WHAT TO DO: Images excluded, return every record exactly as it reads.

※

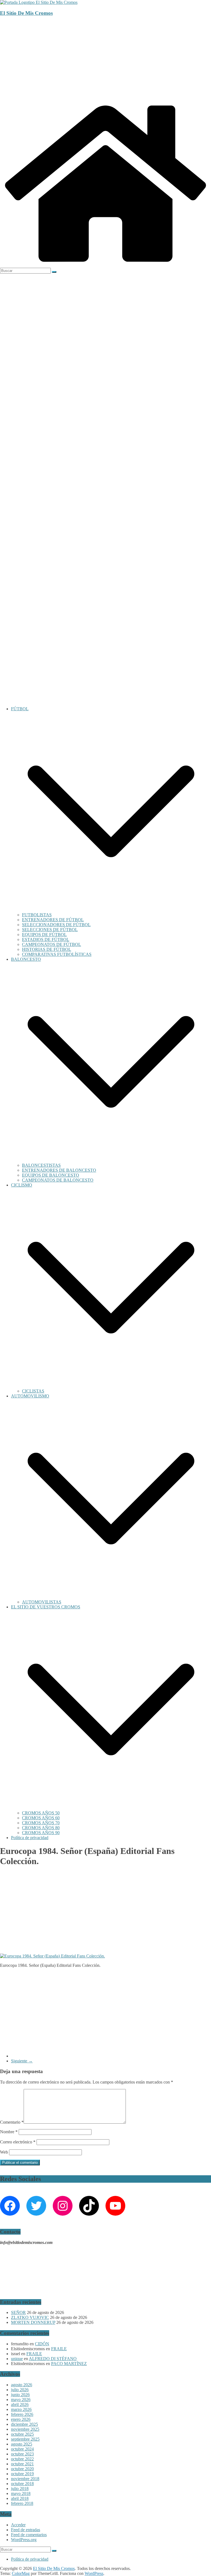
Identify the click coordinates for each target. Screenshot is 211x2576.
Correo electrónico (17, 2142)
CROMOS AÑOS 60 (41, 1817)
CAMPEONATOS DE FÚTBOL (51, 944)
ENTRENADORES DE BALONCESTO (59, 1170)
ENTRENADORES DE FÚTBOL (53, 919)
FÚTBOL (20, 708)
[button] (111, 909)
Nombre (9, 2131)
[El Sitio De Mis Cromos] (105, 265)
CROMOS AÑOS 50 (41, 1813)
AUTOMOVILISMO (30, 1396)
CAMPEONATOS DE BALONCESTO (57, 1180)
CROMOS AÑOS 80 (41, 1827)
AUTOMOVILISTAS (41, 1602)
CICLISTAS (33, 1391)
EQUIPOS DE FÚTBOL (44, 934)
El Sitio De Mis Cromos (26, 13)
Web (4, 2152)
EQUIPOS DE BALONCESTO (50, 1175)
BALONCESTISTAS (41, 1165)
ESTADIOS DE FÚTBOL (45, 939)
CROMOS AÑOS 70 (41, 1822)
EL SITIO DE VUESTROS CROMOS (45, 1607)
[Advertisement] (105, 59)
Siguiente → (22, 2061)
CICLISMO (21, 1185)
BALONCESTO (26, 959)
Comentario (12, 2122)
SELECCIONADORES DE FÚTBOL (56, 924)
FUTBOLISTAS (37, 914)
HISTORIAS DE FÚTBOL (46, 949)
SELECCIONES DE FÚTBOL (50, 929)
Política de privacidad (29, 1837)
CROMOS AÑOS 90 (41, 1832)
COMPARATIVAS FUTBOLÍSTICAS (56, 954)
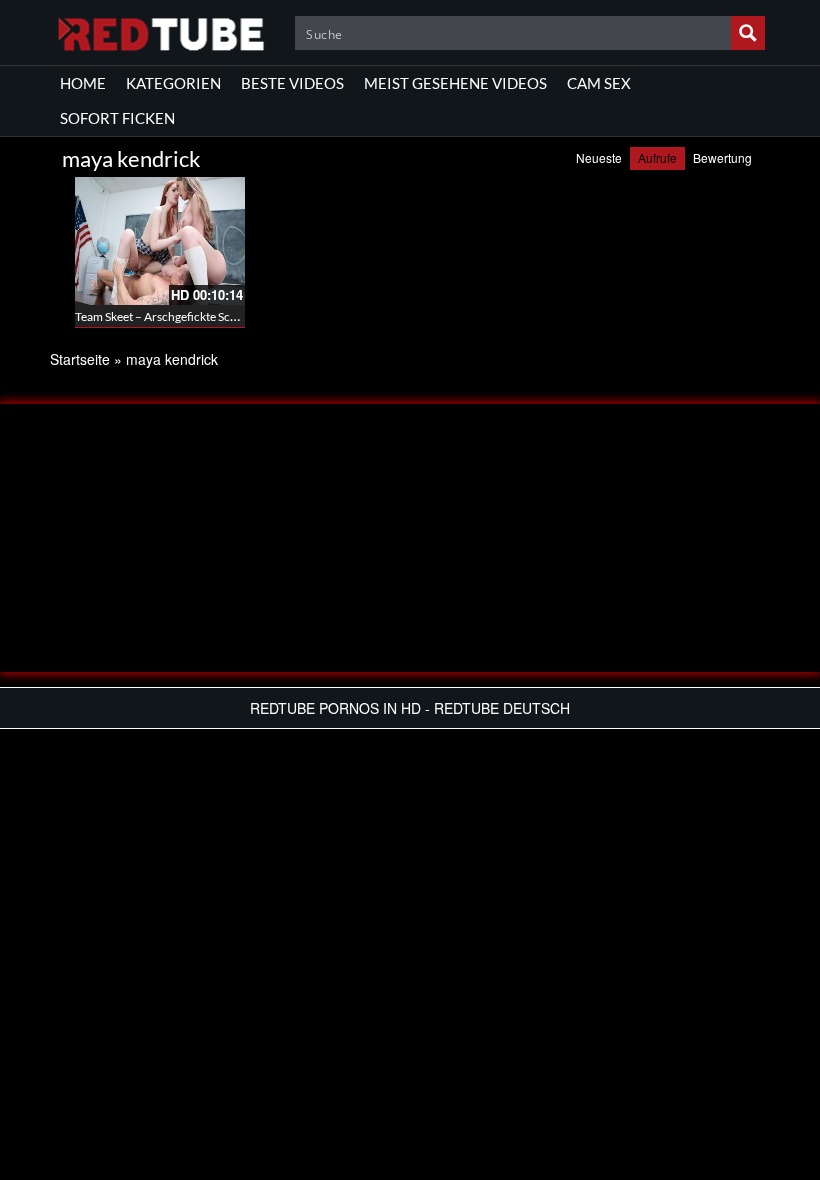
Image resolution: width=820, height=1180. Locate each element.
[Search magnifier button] (748, 33)
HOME (83, 83)
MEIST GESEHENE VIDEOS (455, 83)
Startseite (80, 359)
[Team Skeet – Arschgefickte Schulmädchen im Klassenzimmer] (160, 241)
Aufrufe (657, 157)
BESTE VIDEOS (292, 83)
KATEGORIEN (173, 83)
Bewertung (722, 157)
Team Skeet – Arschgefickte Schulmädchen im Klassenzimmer (234, 316)
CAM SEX (599, 83)
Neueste (599, 157)
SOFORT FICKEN (117, 118)
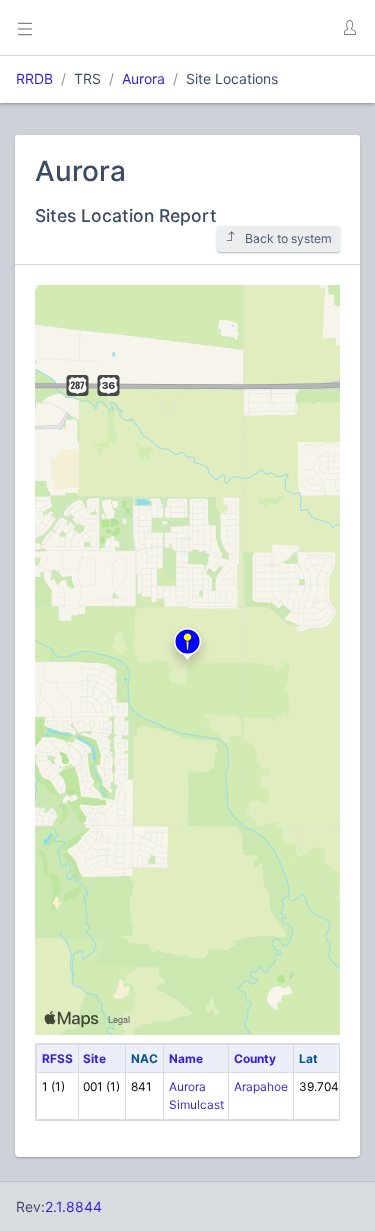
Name (186, 1058)
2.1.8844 (73, 1206)
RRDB (34, 78)
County (255, 1058)
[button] (349, 28)
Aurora (143, 78)
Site (94, 1058)
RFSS (57, 1058)
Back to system (288, 238)
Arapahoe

※

OUTPUT OF THE TASK:
Identify the click coordinates for each target. Screenshot is 211x2576.
Correo electrónico (17, 2142)
CROMOS AÑOS 60 (41, 1817)
CAMPEONATOS DE FÚTBOL (51, 944)
ENTRENADORES DE BALONCESTO (59, 1170)
ENTRENADORES DE FÚTBOL (53, 919)
FÚTBOL (20, 708)
[button] (111, 909)
Nombre (9, 2131)
[El Sitio De Mis Cromos] (105, 265)
CROMOS AÑOS 50 (41, 1813)
AUTOMOVILISMO (30, 1396)
CAMPEONATOS DE BALONCESTO (57, 1180)
CROMOS AÑOS 80 (41, 1827)
AUTOMOVILISTAS (41, 1602)
CICLISTAS (33, 1391)
EQUIPOS DE FÚTBOL (44, 934)
El Sitio De Mis Cromos (26, 13)
Web (4, 2152)
EQUIPOS DE BALONCESTO (50, 1175)
BALONCESTISTAS (41, 1165)
ESTADIOS DE FÚTBOL (45, 939)
CROMOS AÑOS 70 (41, 1822)
EL SITIO DE VUESTROS CROMOS (45, 1607)
[Advertisement] (105, 59)
Siguiente → (22, 2061)
CICLISMO (21, 1185)
BALONCESTO (26, 959)
Comentario (12, 2122)
SELECCIONADORES DE FÚTBOL (56, 924)
FUTBOLISTAS (37, 914)
HISTORIAS DE FÚTBOL (46, 949)
SELECCIONES DE FÚTBOL (50, 929)
Política de privacidad (29, 1837)
CROMOS AÑOS 90 (41, 1832)
COMPARATIVAS FUTBOLÍSTICAS (56, 954)
Image resolution: width=820, height=1180. Locate each element.
[Search magnifier button] (748, 33)
HOME (83, 83)
MEIST GESEHENE VIDEOS (455, 83)
Startseite (80, 359)
[Team Skeet – Arschgefickte Schulmädchen im Klassenzimmer] (160, 241)
Aufrufe (657, 157)
BESTE VIDEOS (292, 83)
KATEGORIEN (173, 83)
Bewertung (722, 157)
Team Skeet – Arschgefickte Schulmädchen im Klassenzimmer (234, 316)
CAM SEX (599, 83)
Neueste (599, 157)
SOFORT FICKEN (117, 118)
Name (186, 1058)
2.1.8844 (73, 1206)
RRDB (34, 78)
County (255, 1058)
[button] (349, 28)
Aurora (143, 78)
Site (94, 1058)
RFSS (57, 1058)
Back to system (288, 238)
Arapahoe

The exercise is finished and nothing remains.